As the pandemic and resulting economic collapse have gouged a $650 million hole in the fiscal 2021 budget, the mayor and City Council are busy cutting spending, and postponing projects to improve quality of life. That raises a question about whether now is the right moment to embark on an ambitious government data project?
“It’s always the right time to try to do something that would be such a big push for transparency,” Rhynhart says. “There is an argument that can be made that increased transparency is needed more than ever when there’s a crisis, when there is a budget shortfall, because every dollar needs to be spent the best way possible.”
But of course resources are more constrained today than they were a year ago, and Rhynhart says she is still talking with staff about the timing and cost of building an open checkbook. She declined to give an estimate of what the project would cost at this early stage, but within about six months she said she should have an answer to those questions.
The public accountability that an open checkbook would provide is arguably more necessary during a fiscal crisis for another reason as well. The mayor, under the City’s Charter, has the sole responsibility for ensuring the city does not slide into a deficit, and he is empowered to unilaterally reduce spending to prevent that from happening.
If the mayor chose not to announce those spending reductions, an open checkbook could provide a big signal that he has reduced or eliminated funding in some area.
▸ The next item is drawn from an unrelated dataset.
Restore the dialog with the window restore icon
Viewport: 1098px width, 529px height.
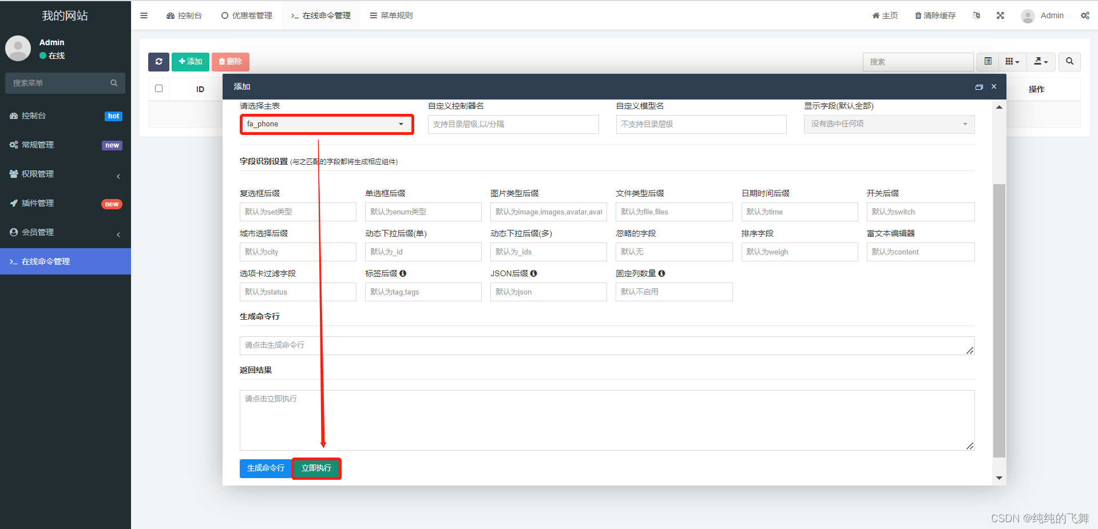click(x=979, y=86)
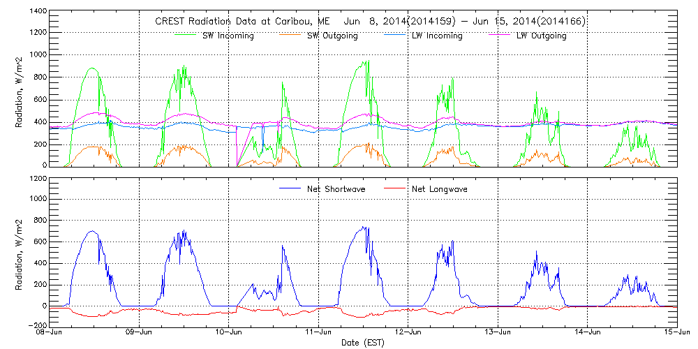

It is not only fiscal hawks who benefit from transparency.
Modern history is littered with examples of government agencies forking over huge sums for computer programming projects that wind up failing spectacularly. The numerous problems with the websites facilitating the Affordable Care Act seven years ago are some of the most high-profile examples of that, but the phenomenon is unfortunately more widespread.
If Rhynhart succeeds in opening up a window on Philly finances, people might not be happy with what they see, but that’s not necessarily a reason to avoid doing it.
“People already know that government’s not perfect, OK. So let’s just be upfront and honest: This is what we’re spending it on,” Rhynhart says. “People get upset, then let’s fix it.”